- [Task statement]:
Say how many lines in the entries hold the string "logo", giving the number by itself.

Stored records
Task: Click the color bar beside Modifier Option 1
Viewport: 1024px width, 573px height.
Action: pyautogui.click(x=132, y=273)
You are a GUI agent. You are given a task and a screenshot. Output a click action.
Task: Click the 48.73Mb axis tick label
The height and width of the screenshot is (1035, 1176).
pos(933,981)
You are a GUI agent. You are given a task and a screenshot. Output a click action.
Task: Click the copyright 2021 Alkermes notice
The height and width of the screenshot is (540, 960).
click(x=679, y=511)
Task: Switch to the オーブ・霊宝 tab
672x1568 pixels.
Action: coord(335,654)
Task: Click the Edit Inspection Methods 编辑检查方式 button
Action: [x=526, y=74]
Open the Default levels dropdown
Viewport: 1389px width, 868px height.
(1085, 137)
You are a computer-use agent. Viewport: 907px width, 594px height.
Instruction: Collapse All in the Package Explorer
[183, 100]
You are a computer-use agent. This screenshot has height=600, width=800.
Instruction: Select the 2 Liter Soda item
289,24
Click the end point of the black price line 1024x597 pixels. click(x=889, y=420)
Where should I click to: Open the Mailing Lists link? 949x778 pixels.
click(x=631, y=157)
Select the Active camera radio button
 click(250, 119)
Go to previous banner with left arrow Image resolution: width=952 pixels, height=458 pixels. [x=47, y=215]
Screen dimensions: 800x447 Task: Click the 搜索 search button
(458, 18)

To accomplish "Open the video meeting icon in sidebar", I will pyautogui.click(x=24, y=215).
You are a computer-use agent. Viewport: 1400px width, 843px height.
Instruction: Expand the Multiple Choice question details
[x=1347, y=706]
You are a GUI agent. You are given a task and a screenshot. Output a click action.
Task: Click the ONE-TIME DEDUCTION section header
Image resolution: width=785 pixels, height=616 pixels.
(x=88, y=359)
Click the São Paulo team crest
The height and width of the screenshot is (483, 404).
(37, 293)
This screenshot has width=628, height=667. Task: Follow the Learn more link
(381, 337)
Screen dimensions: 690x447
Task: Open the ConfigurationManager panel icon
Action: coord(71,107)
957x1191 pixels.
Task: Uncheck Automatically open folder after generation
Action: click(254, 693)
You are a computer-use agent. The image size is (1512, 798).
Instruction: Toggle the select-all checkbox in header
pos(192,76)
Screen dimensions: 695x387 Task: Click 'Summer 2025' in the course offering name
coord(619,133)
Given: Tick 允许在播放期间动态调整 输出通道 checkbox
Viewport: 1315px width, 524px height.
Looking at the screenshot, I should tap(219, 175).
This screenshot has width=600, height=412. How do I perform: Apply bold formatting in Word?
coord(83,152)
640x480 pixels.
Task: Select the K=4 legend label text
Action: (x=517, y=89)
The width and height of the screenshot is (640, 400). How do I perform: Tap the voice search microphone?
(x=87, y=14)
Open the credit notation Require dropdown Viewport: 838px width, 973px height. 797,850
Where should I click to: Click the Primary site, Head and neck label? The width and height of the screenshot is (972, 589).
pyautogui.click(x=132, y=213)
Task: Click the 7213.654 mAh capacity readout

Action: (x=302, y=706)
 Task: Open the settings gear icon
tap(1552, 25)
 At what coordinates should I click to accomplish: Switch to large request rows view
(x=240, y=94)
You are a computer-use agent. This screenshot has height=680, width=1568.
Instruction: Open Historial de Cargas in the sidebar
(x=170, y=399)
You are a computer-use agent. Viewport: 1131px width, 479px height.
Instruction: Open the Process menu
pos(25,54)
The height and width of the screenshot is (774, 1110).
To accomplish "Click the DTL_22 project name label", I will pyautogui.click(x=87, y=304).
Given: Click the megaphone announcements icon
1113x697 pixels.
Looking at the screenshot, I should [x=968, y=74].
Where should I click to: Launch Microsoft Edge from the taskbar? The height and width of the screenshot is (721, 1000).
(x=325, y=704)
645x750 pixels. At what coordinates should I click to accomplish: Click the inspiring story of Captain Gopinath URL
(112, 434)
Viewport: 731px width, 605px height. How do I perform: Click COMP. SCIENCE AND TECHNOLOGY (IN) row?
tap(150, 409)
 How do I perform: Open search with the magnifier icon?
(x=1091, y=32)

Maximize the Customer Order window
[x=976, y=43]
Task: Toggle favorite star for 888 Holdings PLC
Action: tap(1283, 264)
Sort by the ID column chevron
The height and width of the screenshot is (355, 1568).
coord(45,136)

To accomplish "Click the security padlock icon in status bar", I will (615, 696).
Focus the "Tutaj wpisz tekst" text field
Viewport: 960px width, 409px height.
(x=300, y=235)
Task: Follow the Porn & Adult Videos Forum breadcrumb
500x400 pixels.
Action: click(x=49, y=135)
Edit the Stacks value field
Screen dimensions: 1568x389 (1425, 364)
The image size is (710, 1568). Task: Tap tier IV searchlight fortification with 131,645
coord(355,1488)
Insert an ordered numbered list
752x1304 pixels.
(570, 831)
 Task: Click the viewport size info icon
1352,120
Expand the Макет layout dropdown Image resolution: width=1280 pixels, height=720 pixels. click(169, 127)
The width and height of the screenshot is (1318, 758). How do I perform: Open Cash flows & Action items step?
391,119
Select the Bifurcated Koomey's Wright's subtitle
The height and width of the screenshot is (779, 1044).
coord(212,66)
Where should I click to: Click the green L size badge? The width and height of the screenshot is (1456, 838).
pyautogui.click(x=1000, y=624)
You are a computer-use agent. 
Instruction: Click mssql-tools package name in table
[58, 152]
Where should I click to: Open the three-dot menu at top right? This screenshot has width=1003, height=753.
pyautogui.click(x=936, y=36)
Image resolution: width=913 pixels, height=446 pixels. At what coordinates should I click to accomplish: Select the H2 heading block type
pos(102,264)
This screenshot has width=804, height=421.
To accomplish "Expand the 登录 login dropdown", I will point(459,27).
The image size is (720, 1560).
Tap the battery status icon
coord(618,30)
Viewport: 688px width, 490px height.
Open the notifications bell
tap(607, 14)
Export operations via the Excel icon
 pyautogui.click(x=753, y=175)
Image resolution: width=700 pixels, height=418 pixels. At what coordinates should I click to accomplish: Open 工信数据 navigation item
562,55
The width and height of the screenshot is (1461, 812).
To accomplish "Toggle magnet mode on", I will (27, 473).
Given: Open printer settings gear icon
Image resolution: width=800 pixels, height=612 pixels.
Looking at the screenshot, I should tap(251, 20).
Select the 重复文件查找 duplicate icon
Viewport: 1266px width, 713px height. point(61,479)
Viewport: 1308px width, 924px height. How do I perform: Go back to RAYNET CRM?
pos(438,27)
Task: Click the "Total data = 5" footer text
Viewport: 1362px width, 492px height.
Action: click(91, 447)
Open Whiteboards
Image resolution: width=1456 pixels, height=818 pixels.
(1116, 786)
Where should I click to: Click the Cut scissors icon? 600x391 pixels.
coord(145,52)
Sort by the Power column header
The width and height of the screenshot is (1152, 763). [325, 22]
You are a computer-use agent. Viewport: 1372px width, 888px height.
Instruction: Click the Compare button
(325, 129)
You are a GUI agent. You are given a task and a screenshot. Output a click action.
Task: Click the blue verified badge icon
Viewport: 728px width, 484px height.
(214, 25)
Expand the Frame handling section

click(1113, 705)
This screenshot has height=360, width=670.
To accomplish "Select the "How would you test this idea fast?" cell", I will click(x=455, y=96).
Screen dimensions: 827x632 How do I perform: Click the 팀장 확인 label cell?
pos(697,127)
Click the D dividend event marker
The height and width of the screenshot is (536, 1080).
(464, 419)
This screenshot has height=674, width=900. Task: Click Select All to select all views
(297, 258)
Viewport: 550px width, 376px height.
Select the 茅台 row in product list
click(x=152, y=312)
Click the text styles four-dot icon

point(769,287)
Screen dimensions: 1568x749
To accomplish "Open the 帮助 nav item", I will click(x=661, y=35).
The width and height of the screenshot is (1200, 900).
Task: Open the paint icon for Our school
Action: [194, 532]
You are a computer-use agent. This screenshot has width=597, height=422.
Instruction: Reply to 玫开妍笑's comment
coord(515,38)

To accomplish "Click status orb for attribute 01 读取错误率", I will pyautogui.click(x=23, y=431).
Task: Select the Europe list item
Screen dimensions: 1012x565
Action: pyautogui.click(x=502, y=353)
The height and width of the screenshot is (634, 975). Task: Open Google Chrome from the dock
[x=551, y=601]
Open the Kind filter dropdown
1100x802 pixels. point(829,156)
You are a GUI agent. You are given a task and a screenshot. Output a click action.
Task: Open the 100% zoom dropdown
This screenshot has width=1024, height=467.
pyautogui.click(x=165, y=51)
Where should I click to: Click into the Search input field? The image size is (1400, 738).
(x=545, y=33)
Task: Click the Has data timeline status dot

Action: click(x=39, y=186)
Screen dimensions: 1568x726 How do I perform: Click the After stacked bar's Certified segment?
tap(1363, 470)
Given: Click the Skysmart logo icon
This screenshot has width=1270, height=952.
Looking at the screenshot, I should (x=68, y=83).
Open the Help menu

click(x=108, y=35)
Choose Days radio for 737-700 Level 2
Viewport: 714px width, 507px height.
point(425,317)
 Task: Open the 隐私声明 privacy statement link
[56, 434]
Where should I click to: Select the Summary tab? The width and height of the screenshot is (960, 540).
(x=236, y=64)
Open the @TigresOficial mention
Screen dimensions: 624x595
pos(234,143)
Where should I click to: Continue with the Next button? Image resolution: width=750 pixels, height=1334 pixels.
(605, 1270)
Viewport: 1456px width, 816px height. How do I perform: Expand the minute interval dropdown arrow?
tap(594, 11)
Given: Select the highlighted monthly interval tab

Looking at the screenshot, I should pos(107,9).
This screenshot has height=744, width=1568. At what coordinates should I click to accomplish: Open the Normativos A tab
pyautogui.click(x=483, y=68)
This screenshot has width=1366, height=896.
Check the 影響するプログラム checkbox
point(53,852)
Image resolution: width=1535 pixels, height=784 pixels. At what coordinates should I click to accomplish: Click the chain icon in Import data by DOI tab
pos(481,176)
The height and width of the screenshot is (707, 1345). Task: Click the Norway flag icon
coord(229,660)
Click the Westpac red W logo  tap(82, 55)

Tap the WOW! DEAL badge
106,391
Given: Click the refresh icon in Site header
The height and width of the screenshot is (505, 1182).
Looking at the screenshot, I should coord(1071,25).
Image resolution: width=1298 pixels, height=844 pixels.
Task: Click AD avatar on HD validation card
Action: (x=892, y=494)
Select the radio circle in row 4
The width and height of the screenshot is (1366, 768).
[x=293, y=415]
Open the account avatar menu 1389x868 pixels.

- [Task result]:
2